Cerita berlanjut… Beberapa
hari setelah Datu Museng mempersunting Maipa Deapati, Ia mendapat kabar bahwa di
Makassar (tanah kelahirannya) terjadi kegoncangan dan ketidakstabilan politik
akibat adu domba Kompeni Belanda yang kian menjadi-jadi. Oleh karena itu, atas
izin dari mertuanya (Raja Sumbawa), Ia beserta istrinya pulang ke Makassar
untuk membantu Kerajaan Gowa melawan musuhnya-musuhnya.
Tapi masalah lain
muncul. Pimpinan Kompeni terpesona melihat kejelitaan Maipa Deapati. Ia begitu
mengaguminya dan ingin mengambilnya di tangan Datu Museng. Maka, dengan
berbagai macam cara, siang dan malam, dari segala penjuru, pihak Kompeni
bertubi-tubi menyerang Datu Museng. Tapi lagi-lagi, dengan ilmu dan kesaktian
yang dimilikinya, Datu Museng masih bisa bertahan untuk melindungi kekasihnya,
Maipa Deapati.
Hingga pada suatu
ketika… Saat Datu Museng lengah. Pihak kompeni yang tidak mau berhenti melancarkan
serangannya, berhasil menodongkan senjatanya ke arah Datu Museng dari jarak
yang sangat dekat. Menyaksikan itu, jiwa kewanitaan Maipa muncul. Ia tidak rela
suami yang sangat dicintainya mati ditembus peluru Kompeni. Maka dengan mantap
dan penuh keyakinan, Ia menghadang laju peluru sebelum sempat mengenai tubuh
Datu Museng. Walhasil, peluru menembus tubuhnya yang jelita itu. Maipa roboh,
pucat meregang maut.
Tapi sebelum maut
benar-benar menjemputnya, Maipa masih sempat mengucap kata, berbisik di
pangkuan Datu Museng, katanya: “Daengku
Datu Museng, permata hatiku… Takkan ku gentar walau jiwa melayang, kebimbangan telah
kucampakkan… Sebab keyakinan telah kupastikan, perahu kematian siap kutumpangi…
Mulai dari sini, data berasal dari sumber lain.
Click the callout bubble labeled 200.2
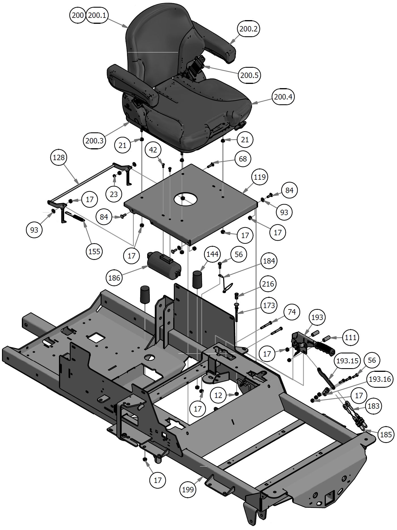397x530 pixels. (x=248, y=29)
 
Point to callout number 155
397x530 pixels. (x=94, y=251)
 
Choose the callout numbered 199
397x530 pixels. (x=188, y=489)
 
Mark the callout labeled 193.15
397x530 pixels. (x=347, y=361)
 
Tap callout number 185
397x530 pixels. (x=386, y=434)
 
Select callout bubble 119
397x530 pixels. (x=260, y=177)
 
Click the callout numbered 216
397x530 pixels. (x=268, y=284)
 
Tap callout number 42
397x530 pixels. (x=153, y=150)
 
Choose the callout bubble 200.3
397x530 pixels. (x=94, y=140)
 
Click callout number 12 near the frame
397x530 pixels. (x=218, y=395)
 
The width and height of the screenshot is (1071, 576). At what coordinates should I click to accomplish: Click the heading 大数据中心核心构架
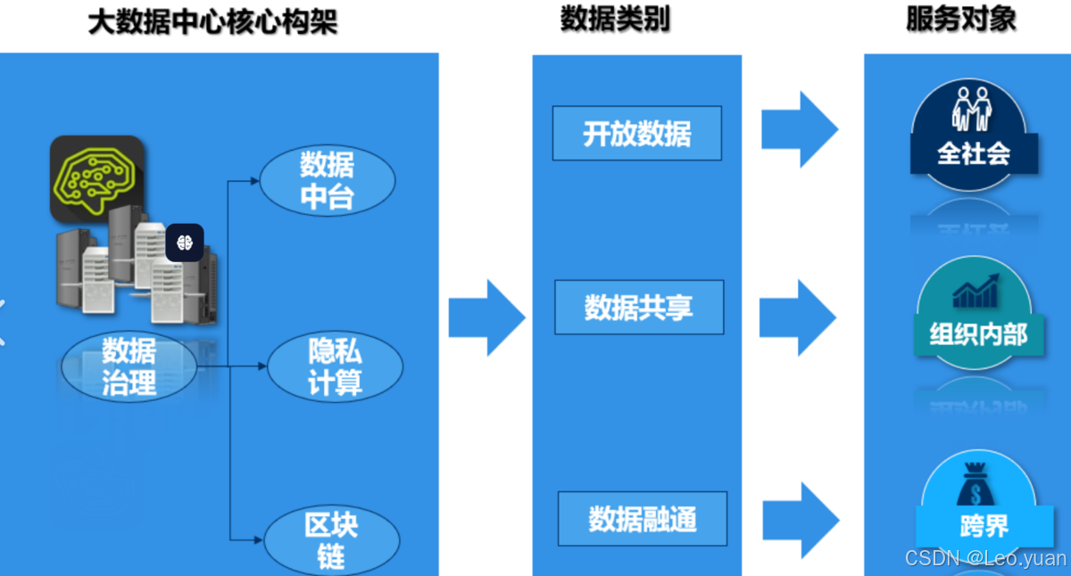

Kemudi telah kukuh di tangan, telah kutetapkan haluan menyongsong tujuan, pada kematian
yang hangat dan menyenangkan…”
Demikianlah… Maipa
telah tiada. Ia tewas dalam pangkuan suaminya. Peluru Kompeni berhasil merobek
tubuh jelitanya, membuatnya bersimbah darah. Tapi kompeni tidak berhasil membunuh
cintanya, Kompeni tidak mampu mengambil kesetiaan, harga diri dan ikrar sucinya
kepada Datu Museng. Ikrar untuk sehidup
semati…‼!
Karena ikrar itu
pulalah yang membuat Datu Museng melepas jimat saktinya, membuang ilmu “kebal”nya,
menyerahkan dirinya kepada pihak Kompeni belanda untuk ditembaki hingga mati…‼!
Kini, Datu Museng
hanya tinggal sebuah cerita. Maipa Deapati pun hanya tinggal sebuah nama. Bagi siapapun
yang ingin mengenangnya, berkunjunglah ke Kota Makassar. Di ujung barat jalan
Datu Museng (sebuah nama jalan pemberian Pemerintah Kota Makassar), disitu
terletak dua buah situs makam bernisan kayu, yang konon adalah makamnya Datu
Museng dan kekasihnya Maipa Deapati.
Sobat blogger…
Mungkin di antara kita
masih ragu atau bahkan tidak percaya sama sekali. Benarkah kisah ini sebuah
fakta sejarah? Atau jangan-jangan ini cerita fiksi yang sengaja dibikin oleh
para tetua kita dahulu, sekedar untuk pengajaran moral dan pengantar tidur bagi
anak-anaknya…!
Bagi saya, terlepas
dari apakah kisah ini fakta atau fiksi, karena memang tidak satupun diantara
kita yang hidup semasa dengan pelakon cerita. Maka kita hanya bisa menilai
bahwa, jika kisah ini adalah benar-benar sebuah fakta sejarah, kita seharusnya patut
berbangga dengan kisah cintanya yang mengharukan itu. Tapi toh andai ini pun sebuah
fiksi, kita patut mengangkat jempol bagi si penutur atau si pencipta cerita,
karena Ia berhasil membangun sebuah cerita yang tidak kalah serunya dengan
kisah-kisah lainnya yang mendunia, dan tetap masih bertahan hingga kini.
Believe or not… yang pasti kebenaran hanya milik Sang
pemilik Kebenaran Mutlak itu sendiri, yakni Allah Azza Wa Jalla…‼! <joe>
Kisah cinta Datu Museng dengan Maipa Deapati sangat layak diangkat ke layar lebar (film). Pasti tidak akan kalah dengan film kisah cinta Habibie-Ainun.